I’d like to start today with a bit of story. It may seem off base, but bear with me a minute.
When I was 21, I was hit by a car. It wasn’t just a little tap; I was pretty severely injured. The ambulance came and rushed me to a hospital. At some point in this process, someone contacted my parents. They lived about 60 miles away at the time. My father, a slow driver at the best of times, covered the distance in 30 minutes flat. While was my mother was in the waiting room going through the admissions paperwork, my father went looking for me. In talking to people afterward, I found out he pushed his way through multiple sets of closed doors, wedged past a series of doctors and nurses, then burst into my part of the emergency room. When he got there, he said quickly, before the staff dragged him back to the waiting room, “John, it’s going to be ok. Your mama and I are here.”

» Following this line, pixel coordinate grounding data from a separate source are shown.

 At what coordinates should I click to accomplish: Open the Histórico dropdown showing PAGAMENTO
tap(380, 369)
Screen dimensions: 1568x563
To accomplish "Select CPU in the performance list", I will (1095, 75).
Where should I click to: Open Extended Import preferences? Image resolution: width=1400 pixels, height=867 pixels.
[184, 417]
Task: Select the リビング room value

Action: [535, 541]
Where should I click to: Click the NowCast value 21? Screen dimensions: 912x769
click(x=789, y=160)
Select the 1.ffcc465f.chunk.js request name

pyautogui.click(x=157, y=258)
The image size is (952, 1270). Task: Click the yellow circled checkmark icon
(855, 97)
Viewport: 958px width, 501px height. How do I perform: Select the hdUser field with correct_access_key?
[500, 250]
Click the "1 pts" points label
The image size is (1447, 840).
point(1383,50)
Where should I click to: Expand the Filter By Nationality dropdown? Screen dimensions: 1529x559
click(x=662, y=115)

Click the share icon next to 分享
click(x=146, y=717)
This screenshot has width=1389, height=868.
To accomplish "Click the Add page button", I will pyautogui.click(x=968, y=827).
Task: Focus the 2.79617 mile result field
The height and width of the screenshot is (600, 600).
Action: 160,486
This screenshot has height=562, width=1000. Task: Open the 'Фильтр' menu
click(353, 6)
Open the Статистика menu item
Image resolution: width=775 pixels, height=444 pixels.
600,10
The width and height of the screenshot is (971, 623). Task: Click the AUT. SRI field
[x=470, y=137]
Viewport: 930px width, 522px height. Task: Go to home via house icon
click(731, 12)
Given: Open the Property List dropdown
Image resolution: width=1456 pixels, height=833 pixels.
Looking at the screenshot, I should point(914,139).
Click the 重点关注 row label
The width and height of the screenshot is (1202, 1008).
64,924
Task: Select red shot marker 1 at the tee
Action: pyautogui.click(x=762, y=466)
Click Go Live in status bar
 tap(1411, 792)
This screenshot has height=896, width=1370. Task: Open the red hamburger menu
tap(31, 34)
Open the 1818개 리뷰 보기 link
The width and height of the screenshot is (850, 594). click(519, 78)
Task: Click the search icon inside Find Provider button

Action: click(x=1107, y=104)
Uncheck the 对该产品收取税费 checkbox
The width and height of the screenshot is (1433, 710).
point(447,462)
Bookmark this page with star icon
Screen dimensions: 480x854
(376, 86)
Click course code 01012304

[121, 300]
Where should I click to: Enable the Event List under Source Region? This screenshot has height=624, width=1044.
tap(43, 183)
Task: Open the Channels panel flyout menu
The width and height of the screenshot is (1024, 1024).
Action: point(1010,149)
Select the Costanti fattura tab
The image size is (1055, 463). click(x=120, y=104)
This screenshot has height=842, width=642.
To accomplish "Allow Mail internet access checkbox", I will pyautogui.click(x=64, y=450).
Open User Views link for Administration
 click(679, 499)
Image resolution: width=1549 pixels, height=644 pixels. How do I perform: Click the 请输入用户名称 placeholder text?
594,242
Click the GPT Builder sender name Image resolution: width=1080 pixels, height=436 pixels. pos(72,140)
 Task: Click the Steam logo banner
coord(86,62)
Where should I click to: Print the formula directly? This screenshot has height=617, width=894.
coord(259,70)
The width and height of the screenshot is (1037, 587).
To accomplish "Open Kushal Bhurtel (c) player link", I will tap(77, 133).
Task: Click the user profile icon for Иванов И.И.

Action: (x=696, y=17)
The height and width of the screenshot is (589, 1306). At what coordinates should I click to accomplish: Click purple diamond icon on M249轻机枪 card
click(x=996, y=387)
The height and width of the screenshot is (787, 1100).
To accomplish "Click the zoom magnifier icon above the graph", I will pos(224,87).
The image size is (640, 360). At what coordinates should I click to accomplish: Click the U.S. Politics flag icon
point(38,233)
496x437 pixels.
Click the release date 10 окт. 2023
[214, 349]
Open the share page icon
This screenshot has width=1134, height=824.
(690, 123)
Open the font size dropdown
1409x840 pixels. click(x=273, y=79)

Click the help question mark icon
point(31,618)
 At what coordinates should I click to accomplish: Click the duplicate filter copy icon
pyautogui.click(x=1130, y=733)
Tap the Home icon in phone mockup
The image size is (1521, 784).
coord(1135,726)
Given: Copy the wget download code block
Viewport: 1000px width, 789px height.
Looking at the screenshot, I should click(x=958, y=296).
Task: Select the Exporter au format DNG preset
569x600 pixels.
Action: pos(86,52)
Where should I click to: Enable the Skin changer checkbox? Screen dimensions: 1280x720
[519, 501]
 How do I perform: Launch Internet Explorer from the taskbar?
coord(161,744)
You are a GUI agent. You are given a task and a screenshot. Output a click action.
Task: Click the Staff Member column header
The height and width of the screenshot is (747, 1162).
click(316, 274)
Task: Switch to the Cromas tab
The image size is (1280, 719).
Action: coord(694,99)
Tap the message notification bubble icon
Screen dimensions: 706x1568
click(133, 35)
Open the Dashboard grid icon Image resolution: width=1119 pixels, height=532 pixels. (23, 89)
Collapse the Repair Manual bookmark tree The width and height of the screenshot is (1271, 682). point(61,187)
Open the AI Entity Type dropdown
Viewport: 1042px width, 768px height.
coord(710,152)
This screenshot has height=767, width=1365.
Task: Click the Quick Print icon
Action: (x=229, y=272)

I think that our gospel passage, and actually the whole of the Eucharist, have some similarities to this story. Listen to this verse: “Unless you eat of the flesh of the Son of Man and drink his blood, you have no life in you.” On my initial read, that verse felt very accusatory. When I first looked at it, my mental picture had Jesus calling out people for their lack of life. You could reword the verse, under this initial view, and Jesus might as well have said, how dare you be so lifeless. But something about that reading felt off.
I think a better reading goes something like this. Jesus is looking at a group of people, soon after he has miraculously fed them. And these people he was talking to remained full of confusion. The feeding took care of a single, short-term issue, an important issue of course, but not a lasting one. After fixing this for them, Jesus saw that they remained confused and lost. What Jesus wanted to do above all, was to give these people a source of hope and comfort going forward, hope and comfort for when their bellies were no longer full of miracle food. He wanted to give them lasting food to fuel them for the rest of their lives. And so, to bring back in the first part of the verse I quoted before, He offered his very self to fill them. Eat my flesh. Drink my blood. Then you will be full of life.
That desire of Jesus to be with his people at all times and for all time feels a little like my dad in the story I told at the beginning. Jesus is constantly bursting through doors, shoving past any person trying to hold him back, to reach out to the broken body on the literal or metaphorical hospital bed. He is constantly saying, “I am here. You are not alone.”
Maybe why this matters might be self-evident. Nonetheless, I’d like to flesh it out just a bit more. Do you remember the end of our reading from Proverbs: “Lay aside immaturity, and live, and walk in the way of insight." We are able to walk in the way of insight, to lay aside immaturity, in part because we recognize that we are not by ourselves when we make decisions. Each choice we make, whether to show love or hate, to promote ignorance or knowledge, to encourage or discourage, is a choice that we make together with God. God is right there with us the whole time.
I’d like to illustrate with another story. Fannie Lou Hamer was a leader in the civil rights movement in Mississippi from the 1950’s through the 1970’s One of her goals was the integration of the Democratic Party. At the 1964 Democratic Presidential Convention, she showed up leading a delegation from the Mississippi Freedom Democratic Party, an integrated delegation unlike the lily-white regular delegation from the Mississippi Democratic Party. In trying to figure out what to do with her, President Lyndon Johnson, who was known to dismiss her as “That illiterate woman”, sent out his Vice Presidential candidate, Hubert Humphrey, to talk to her. After going back and forth for some time, Humphrey, who had been a champion of integration in his own right, asked her in exasperation, what do you want? Hamer replied, “the beginning of a New Kingdom right here on Earth.” Then she said she would pray to Jesus for Humphrey, and they went their separate ways. Four years later, Hubert Humphrey was the Democratic nominee for president, and the Democratic Party convention required, at his urging, that all convention delegations had to be integrated.
Now Ms. Hamer, despite her many virtues, was not an Episcopalian. Despite that, she lived her life boldly with this basic recognition that God was with her in all that she did. And this gave her the courage to challenge the injustices of her society. As Episcopalians, we use the language of ritual and sacrament to help us to remember the same lesson.
The Eucharist is one way that we know God is with us. The language of today’s gospel passage should be familiar, because we use it regularly during the Eucharist. The sacrament of the bread and wine is how we eat and drink of Jesus today. It is a physical, tangible way to experience the truth that Jesus was Emmanuel, a word that literally means “God with us.”
To be clear, the Eucharist means more than this. But this is a part of the meaning of the sacrament. So my prayer for all of us is that we go forth into the world as people who have been fed with food that lets us know we are not alone. God is here with us. And because of that, we can have courage to face the injustices of society today. Amen.